The coming private cyber 'war'
Will U.S. companies, fed up with getting hacked and not getting the government backup they want, launch cyberattacks against foreign actors – and would that qualify as “warfare”?
The next war might not be a “war” at all.
The nature of cyber warfare – and whether the U.S. government would even be among the combatants – was one of the foremost discussion topics at the NextGov Prime conference Sept. 10.
“When people talk about ‘cyber war’ … 90 percent of the time they mean ‘cyber crime,’” noted Emma Lovett, a Royal Australian Air Force squadron leader on exchange with the Pentagon. She added that she had a “happy dance moment” when President Barack Obama refused to call the hack of Sony Pictures an act of war last year.
Broadly speaking, people are too quick to deploy the “war” word, she argued.
“If it’s just theft, it’s theft,” Lovett said. “If it’s espionage, it’s espionage. Neither of those are war.”
Homeland Security Department cybersecurity strategist Antonio Scurlock echoed her assessment, noting that “undesirable” outcomes do not equal “attacks.”
War or not, increasing escalation is bound to produce some kind of response, and as the U.S. government struggles to defend itself, private companies can’t rely on protection from Washington.

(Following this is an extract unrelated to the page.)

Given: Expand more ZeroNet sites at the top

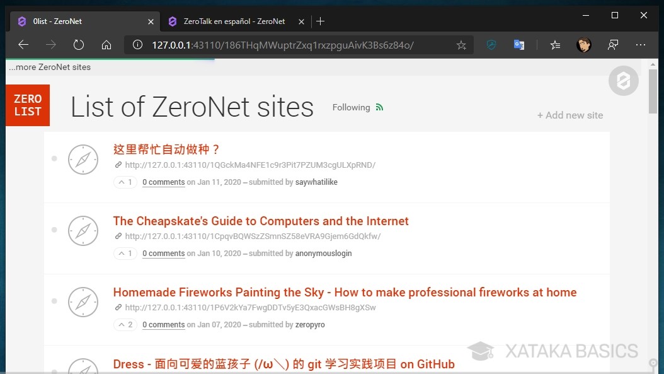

“Most companies have realized that the federal government is not coming to their rescue in the cyber sense,” said journalist Shane Harris. “They are essentially on their own against organized criminals in Russia, against state-sponsored hackers in China, against groups like Anonymous, and sort of the various threats out there that might be trying to steal their data or take out their systems.”
Harris is the author of “@War: The Rise of the Military-Internet Complex,” and said that in the course of researching his book, he was constantly struck by how on-their-own American companies seemed to be.
For her part, Lovett urged companies not to strike back in the cybercrime sphere.
“INTERPOL already exists and it’s fully aware of cyber as a realm,” she said. Companies shouldn’t “hack back” against adversaries, since they’d essentially be “paying their own teams to become criminals.”
If American firms start hacking foreign rivals in retribution, they’ll be giving up what it means to be American, the Aussie Lovett said.
“You’re good,” she said to the American audience. “You stand for truth, value, justice, valor.”
It all comes down to trust, she argued, and sharing information with law enforcement to bring hackers to justice.
“We’re not going to get anywhere by thinking each corporation is an island,” she said. “Internationally, you have a lot of friends that want to help you solve these crimes.”
Harris disagreed.
“Companies are not just going to keep taking this,” the journalist warned. “If the government is saying to them, ‘We can’t really protect you, and we’re not necessarily going to go on the offense for you,’ I think it’s only a matter of time before you see a company take matters into its own hands and essentially go on the offense and take the fight back to the hackers.”
Will that fight take the form of U.S. companies hacking foreign firms, or even hacking foreign governments?
All sorts of combinations are possible, Harris said. “We’ve never really seen a conflict like that as country.”